#### [Work instructions]
From the listing, collect all lines containing the word "avatar".

------

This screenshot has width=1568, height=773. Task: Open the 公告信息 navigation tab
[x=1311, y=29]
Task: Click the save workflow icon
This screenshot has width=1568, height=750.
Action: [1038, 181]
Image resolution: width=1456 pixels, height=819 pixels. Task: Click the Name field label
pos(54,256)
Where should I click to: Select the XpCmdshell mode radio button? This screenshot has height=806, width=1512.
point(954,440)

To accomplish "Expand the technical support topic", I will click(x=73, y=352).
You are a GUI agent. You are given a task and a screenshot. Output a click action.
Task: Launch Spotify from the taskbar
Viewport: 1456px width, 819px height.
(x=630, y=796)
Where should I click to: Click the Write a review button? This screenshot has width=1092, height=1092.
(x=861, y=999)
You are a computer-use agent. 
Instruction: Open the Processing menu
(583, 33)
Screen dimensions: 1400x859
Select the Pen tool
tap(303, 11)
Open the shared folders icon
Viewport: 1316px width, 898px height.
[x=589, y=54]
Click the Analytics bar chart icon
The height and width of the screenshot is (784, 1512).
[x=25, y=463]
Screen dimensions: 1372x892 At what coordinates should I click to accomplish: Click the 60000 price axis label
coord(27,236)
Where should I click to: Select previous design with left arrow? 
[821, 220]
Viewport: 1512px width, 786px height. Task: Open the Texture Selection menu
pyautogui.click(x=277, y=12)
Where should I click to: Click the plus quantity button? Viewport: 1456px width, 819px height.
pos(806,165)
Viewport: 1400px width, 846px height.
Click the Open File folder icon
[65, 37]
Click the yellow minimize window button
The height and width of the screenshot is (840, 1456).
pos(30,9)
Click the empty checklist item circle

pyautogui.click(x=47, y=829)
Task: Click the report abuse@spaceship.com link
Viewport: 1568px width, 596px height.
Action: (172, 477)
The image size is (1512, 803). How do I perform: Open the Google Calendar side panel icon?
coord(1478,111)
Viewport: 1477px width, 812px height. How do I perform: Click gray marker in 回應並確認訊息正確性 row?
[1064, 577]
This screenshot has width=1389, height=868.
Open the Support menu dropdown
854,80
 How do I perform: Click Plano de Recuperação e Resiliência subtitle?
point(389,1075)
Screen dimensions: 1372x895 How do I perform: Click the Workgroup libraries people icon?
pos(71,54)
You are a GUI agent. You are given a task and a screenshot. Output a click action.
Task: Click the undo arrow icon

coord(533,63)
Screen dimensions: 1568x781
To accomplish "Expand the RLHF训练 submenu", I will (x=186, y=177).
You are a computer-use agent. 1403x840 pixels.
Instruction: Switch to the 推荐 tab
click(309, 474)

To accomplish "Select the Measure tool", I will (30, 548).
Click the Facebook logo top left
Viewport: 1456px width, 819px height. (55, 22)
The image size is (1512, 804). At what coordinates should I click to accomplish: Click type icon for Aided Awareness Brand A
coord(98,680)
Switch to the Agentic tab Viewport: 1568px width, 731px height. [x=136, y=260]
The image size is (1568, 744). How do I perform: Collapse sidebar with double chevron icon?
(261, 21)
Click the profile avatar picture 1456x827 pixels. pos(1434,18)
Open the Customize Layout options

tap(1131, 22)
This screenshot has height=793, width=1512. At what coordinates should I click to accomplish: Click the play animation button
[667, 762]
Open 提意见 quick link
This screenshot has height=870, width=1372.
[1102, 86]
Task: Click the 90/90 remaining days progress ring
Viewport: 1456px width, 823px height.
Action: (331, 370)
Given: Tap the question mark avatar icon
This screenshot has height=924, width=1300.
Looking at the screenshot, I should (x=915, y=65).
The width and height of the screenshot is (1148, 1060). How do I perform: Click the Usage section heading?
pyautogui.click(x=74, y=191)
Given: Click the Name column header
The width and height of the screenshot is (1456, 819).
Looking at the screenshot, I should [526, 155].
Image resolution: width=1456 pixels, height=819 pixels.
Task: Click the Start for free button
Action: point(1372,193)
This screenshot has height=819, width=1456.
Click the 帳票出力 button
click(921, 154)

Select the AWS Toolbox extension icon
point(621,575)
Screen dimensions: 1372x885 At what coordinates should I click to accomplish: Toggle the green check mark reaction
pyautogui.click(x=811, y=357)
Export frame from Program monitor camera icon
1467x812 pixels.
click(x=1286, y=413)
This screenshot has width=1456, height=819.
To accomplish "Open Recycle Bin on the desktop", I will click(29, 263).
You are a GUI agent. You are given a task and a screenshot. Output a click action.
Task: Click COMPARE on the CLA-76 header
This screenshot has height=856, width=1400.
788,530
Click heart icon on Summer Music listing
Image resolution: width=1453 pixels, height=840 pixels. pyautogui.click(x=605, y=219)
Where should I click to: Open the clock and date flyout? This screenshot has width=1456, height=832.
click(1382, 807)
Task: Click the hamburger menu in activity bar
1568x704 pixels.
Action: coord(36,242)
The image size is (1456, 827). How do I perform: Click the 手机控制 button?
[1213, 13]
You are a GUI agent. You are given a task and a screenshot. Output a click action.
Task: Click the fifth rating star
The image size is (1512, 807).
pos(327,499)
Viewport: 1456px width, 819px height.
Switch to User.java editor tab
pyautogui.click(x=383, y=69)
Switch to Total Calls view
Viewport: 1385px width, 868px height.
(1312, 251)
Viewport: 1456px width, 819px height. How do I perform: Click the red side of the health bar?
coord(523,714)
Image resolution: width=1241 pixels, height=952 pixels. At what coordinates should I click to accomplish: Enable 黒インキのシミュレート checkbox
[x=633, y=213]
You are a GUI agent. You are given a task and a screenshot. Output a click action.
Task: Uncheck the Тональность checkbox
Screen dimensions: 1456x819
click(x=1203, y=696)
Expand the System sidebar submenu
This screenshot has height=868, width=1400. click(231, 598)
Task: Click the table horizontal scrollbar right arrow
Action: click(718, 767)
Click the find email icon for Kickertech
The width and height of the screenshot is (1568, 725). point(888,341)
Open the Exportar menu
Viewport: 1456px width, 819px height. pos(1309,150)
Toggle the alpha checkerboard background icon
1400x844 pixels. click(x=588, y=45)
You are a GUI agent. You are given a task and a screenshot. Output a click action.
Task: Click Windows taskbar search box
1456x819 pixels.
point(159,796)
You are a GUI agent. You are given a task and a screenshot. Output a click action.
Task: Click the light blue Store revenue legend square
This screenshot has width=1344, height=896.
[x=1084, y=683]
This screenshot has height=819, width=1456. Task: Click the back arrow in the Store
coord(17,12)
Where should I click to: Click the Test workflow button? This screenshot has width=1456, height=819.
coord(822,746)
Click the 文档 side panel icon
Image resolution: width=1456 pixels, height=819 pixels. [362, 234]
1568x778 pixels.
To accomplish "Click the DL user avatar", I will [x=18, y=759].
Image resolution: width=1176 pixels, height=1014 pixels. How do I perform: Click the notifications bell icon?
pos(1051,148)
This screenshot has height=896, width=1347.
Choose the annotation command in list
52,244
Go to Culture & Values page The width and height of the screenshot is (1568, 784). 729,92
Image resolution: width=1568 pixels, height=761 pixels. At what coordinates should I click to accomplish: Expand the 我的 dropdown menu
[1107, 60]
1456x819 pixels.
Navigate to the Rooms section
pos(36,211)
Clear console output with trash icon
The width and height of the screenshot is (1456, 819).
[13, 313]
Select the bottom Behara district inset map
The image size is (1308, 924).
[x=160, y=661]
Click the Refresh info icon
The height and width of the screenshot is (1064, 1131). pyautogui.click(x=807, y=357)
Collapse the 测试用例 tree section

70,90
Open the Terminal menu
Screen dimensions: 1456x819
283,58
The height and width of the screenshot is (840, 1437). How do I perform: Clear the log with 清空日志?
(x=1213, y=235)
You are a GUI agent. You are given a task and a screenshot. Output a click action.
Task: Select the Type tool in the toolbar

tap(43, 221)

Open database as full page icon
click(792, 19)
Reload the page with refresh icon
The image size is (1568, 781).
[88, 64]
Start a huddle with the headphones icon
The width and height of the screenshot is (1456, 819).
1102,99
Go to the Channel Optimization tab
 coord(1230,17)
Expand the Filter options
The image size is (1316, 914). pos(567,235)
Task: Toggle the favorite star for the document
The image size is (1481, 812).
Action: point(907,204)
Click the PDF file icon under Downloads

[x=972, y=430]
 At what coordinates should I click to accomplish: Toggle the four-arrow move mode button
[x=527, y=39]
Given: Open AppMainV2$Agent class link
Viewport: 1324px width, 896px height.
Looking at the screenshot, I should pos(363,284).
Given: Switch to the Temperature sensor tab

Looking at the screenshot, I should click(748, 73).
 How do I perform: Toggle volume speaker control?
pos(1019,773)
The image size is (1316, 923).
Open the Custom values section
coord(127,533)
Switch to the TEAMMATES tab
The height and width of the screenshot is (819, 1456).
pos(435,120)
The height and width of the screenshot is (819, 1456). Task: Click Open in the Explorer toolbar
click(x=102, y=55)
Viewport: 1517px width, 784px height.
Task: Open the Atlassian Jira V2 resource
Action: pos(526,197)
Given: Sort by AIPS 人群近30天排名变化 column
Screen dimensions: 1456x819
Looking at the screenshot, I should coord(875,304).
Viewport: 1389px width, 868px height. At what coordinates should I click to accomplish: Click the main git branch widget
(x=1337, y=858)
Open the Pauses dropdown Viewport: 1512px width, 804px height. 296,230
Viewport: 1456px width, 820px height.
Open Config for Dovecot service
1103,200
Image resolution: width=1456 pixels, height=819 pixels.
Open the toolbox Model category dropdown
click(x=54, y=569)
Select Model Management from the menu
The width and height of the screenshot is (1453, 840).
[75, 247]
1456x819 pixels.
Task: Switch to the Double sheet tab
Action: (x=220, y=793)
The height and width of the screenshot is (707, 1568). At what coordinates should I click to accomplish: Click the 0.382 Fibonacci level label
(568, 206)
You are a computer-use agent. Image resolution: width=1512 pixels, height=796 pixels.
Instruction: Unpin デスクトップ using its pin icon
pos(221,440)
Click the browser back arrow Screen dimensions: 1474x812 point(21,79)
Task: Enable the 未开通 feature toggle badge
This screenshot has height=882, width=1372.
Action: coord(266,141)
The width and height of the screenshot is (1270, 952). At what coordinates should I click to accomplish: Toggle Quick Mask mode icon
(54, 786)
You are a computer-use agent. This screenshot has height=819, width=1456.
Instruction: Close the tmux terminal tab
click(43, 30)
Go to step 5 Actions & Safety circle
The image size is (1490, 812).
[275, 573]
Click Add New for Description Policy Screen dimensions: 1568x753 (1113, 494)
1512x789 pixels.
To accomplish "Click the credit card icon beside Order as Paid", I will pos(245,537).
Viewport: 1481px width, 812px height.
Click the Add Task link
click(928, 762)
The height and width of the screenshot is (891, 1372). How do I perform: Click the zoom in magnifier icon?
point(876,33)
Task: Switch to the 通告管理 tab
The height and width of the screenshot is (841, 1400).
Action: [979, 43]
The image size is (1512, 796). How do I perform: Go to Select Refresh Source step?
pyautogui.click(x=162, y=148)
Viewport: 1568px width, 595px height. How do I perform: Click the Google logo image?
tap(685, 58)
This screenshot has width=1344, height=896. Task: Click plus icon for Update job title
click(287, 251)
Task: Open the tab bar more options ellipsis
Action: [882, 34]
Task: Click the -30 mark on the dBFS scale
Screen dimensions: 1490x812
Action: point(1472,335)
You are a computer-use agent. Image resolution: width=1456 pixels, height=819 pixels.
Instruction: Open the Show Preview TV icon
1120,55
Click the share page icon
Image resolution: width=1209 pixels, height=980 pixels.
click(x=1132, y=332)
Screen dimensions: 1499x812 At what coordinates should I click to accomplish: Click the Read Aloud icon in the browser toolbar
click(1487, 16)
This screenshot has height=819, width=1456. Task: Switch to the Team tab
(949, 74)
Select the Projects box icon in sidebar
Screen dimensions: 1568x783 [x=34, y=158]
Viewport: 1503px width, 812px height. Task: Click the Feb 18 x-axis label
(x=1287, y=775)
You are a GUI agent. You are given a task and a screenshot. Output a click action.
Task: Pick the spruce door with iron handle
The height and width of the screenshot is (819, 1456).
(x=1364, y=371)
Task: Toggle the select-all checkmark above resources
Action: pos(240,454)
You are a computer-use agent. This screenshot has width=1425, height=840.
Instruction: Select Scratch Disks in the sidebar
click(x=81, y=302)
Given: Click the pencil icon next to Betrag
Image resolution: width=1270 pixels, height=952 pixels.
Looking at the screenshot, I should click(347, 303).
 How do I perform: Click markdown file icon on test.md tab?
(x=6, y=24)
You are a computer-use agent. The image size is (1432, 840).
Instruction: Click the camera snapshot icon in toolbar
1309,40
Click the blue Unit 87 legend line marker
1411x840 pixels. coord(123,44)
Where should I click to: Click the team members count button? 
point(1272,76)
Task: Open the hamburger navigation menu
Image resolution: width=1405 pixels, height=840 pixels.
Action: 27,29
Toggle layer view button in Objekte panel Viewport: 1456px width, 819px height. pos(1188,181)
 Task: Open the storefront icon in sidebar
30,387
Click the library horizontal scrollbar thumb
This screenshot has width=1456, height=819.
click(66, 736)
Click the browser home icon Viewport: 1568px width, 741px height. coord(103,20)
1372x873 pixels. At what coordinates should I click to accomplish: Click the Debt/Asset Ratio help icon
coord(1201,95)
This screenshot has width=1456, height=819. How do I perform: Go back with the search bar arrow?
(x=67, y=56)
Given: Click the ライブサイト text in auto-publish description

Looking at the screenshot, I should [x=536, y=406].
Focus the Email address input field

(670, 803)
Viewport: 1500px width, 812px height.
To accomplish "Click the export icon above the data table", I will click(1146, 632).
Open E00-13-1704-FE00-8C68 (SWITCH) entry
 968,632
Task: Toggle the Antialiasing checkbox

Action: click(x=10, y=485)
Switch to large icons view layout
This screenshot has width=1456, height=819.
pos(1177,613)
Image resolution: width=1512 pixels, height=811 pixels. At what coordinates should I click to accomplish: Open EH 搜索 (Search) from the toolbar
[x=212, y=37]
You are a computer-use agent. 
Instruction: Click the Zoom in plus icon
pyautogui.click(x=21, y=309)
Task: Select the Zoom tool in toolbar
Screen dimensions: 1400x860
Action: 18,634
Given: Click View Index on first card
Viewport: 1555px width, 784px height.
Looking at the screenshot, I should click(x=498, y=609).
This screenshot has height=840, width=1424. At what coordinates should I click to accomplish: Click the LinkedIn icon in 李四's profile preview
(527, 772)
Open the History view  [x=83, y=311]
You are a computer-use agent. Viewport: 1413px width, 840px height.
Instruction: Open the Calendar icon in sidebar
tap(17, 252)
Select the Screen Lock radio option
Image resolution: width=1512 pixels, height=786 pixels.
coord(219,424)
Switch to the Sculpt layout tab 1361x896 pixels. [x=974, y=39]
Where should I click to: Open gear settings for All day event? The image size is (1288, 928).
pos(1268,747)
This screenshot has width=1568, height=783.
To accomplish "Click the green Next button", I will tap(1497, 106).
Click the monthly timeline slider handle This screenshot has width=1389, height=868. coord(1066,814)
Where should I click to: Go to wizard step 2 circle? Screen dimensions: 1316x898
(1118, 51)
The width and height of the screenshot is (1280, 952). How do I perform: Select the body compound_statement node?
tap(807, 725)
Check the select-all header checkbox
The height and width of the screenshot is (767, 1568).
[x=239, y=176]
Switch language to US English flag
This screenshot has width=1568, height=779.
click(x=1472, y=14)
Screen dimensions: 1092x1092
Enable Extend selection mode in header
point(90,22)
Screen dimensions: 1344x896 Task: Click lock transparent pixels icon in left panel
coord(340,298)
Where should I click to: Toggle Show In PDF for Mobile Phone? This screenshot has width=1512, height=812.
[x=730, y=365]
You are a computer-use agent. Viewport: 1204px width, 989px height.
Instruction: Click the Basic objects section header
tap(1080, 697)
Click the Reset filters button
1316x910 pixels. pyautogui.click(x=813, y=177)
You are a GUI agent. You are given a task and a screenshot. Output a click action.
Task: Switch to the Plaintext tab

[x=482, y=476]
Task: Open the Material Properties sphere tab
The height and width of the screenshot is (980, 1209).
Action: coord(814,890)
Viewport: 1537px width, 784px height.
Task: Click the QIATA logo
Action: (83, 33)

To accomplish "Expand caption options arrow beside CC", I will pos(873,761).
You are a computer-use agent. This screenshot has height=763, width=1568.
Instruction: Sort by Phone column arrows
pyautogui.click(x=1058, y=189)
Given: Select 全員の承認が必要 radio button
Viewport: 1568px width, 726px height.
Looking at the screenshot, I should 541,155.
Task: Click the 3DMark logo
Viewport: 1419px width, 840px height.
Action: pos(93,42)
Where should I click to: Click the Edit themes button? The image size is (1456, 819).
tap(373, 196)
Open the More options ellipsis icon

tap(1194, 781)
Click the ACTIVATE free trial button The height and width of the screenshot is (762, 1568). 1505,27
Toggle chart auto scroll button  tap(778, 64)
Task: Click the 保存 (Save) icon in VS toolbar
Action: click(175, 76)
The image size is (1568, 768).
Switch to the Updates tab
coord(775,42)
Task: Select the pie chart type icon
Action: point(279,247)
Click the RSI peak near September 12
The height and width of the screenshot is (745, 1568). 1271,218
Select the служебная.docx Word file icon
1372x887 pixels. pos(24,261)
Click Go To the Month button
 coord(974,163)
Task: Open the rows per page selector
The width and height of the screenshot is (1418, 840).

------

#### [Completed exercise]
Click the profile avatar picture 1456x827 pixels. pos(1434,18)
Given: Tap the question mark avatar icon
To accomplish "Click the DL user avatar", I will [x=18, y=759].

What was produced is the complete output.